Verbeteringen in de beheerservice

De beheerservice is een REST API voor de SMS-provider. Voorheen moest u een van de volgende afhankelijkheden implementeren:

  • Verbeterde HTTP inschakelen voor de hele site
  • Handmatig een PKI-certificaat verbinden met IIS op de server die als host fungeert voor de sms-providerrol

Vanaf deze release maakt de beheerservice automatisch gebruik van het zelfondertekende certificaat van de site. Deze wijziging helpt de wrijving te verminderen voor eenvoudiger gebruik van de beheerservice. Dit certificaat wordt altijd door de site gegenereerd. De instelling Verbeterde HTTP-site gebruiken Configuration Manager gegenereerde certificaten voor HTTP-sitesystemen bepaalt alleen of sitesystemen deze gebruiken of niet. Nu negeert de beheerservice deze site-instelling, omdat deze altijd het certificaat van de site gebruikt, zelfs als er geen ander sitesysteem gebruikmaakt van Verbeterde HTTP.

De enige uitzondering is als u een PKI-certificaat al hebt gebonden aan poort 443 op de SMS-providerserver.

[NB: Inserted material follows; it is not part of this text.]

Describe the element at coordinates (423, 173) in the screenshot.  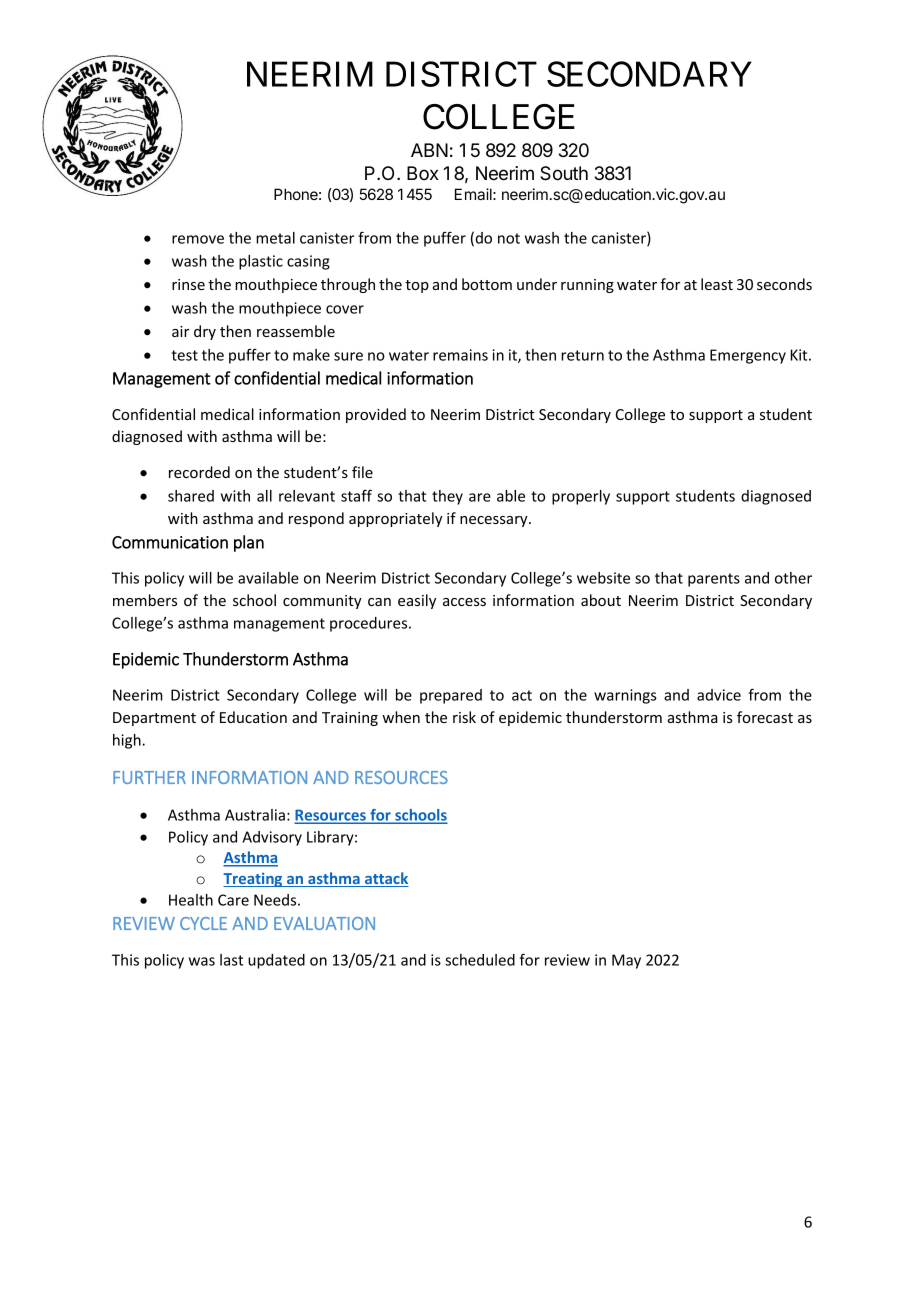
I see `Box` at that location.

Als u een certificaat hebt toegevoegd, gebruikt de beheerservice dat bestaande certificaat.

Opmerking

Als u in de toekomst wilt overschakelen naar een PKI-certificaat, moet u het zelfondertekende certificaat van de site handmatig opheffen vanaf poort 443 op de SMS-provider. Vervolgens kunt u uw PKI-certificaat binden.

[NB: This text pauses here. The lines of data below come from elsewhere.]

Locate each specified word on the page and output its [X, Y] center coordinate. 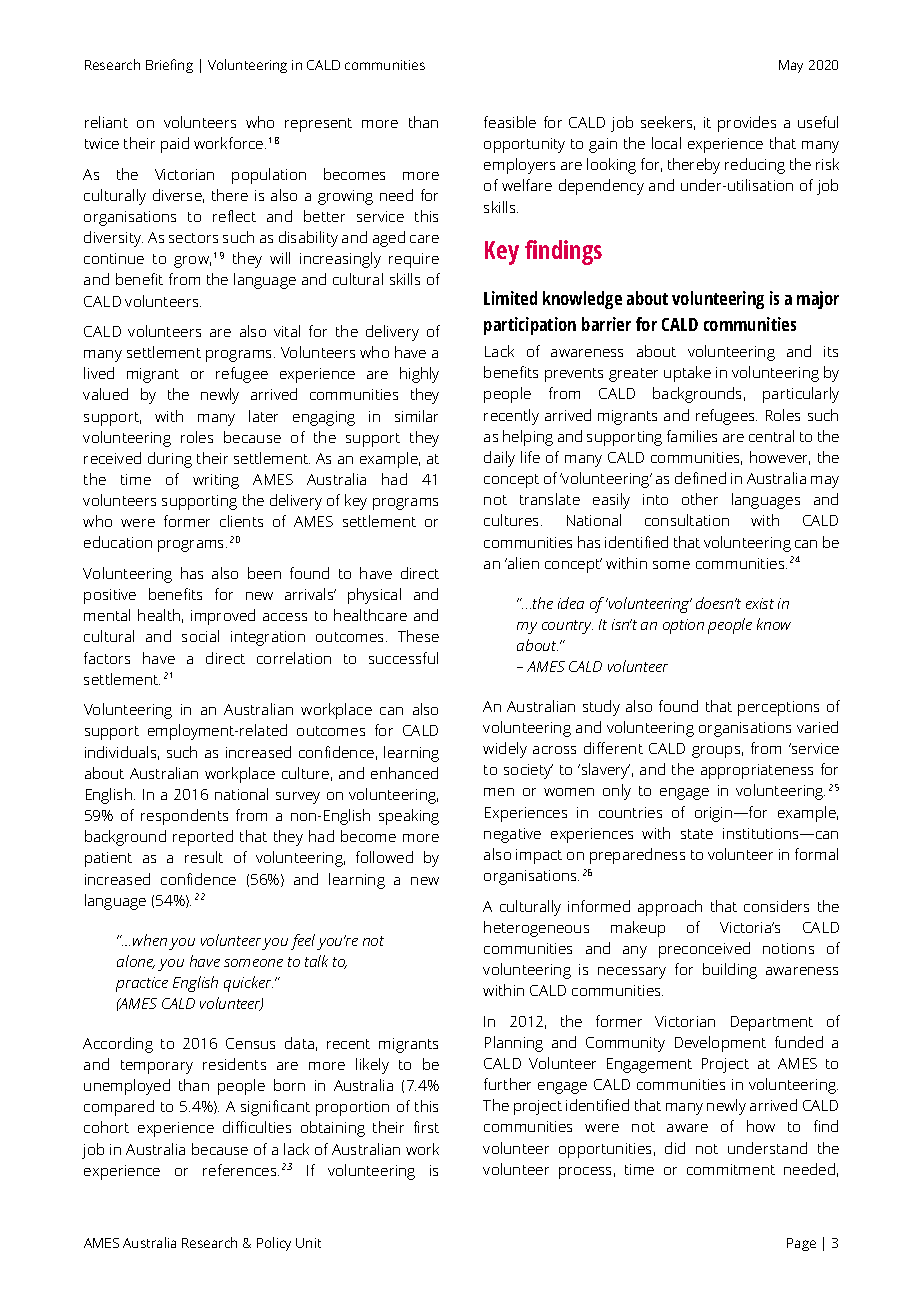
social [200, 636]
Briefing [169, 66]
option [683, 626]
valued [105, 394]
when [150, 940]
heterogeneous [536, 929]
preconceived [704, 950]
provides [747, 124]
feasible [510, 122]
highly [419, 375]
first [426, 1127]
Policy [274, 1244]
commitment [731, 1169]
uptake [687, 374]
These [418, 636]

Valideer deze wijziging in de Configuration Manager-console. Ga naar de werkruimte Beheer, vouw Beveiliging uit en selecteer het knooppunt Console Connections. Dit knooppunt is afhankelijk van de beheerservice. De bestaande vereisten zijn niet meer van toepassing. U kunt standaard verbonden consoles weergeven. Zie Onlangs verbonden consoles weergeven voor meer informatie.

Een apparaat activeren vanaf de centrale beheersite

Vanaf de centrale beheersite (CAS) in het knooppunt Apparaten of Apparaatverzamelingen kunt u nu de actie clientmelding gebruiken om apparaten te activeren . Deze actie was voorheen alleen beschikbaar vanaf een primaire site. Zie Wake on LAN configureren voor meer informatie.

Wanneer u deze actie start vanuit de CAS, wordt er een snel bericht verzonden naar de primaire site waaraan de client is toegewezen. De primaire site verwerkt de actie vervolgens zoals normaal. Zodra de primaire site een bijgewerkte status van de client ontvangt, rapporteert deze die status aan de CAS.

Opmerking

U kunt dit scenario met deze release niet voltooien vanwege de vertakkingslimiet van de technical preview van één primaire site. Overweeg het scenario en probeer de bestaande actie vanaf de primaire site. Verzend vervolgens feedback vanaf het tabblad Start van het lint met betrekking tot de mogelijkheden van deze actie.

Zie Wake on LAN configureren voor meer informatie.

Verbeteringen in takenreeksvoortgang

Op basis van uw feedback bevat het voortgangsvenster van de takenreeks de volgende verbeteringen:

  • Toont het huidige stapnummer, het totale aantal stappen en het voltooiingspercentage
  • De breedte van het venster vergroot zodat u meer ruimte hebt om de naam van de organisatie beter op één regel weer te geven

Voorbeeld van takenreeksvoortgang

Opmerking

Het aantal en het percentage voltooid zijn alleen bedoeld voor algemene richtlijnen. Deze waarden zijn gebaseerd op het totale aantal stappen in de takenreeks. Voor een complexere takenreeks met uitgeschakelde stappen of groepen, of stappen die voorwaardelijk worden uitgevoerd op basis van takenreekslogica, kan de voortgang niet-lineair zijn.

Als uw takenreeks bijvoorbeeld uit 10 stappen bestaat en u stap 3 tot en met #7 uitschakelt, wordt de voortgang van de takenreeks in eerste instantie weergegeven 1 of 10 (10%) en vervolgens 2 of 10 (20%), en gaat deze naar 8 of 10 (80%).

Volgende stappen

Zie Technical Preview voor meer informatie over het installeren of bijwerken van de technical preview-vertakking.

Zie Welke vertakking van Configuration Manager moet ik gebruiken? voor meer informatie over de verschillende vertakkingen van Configuration Manager.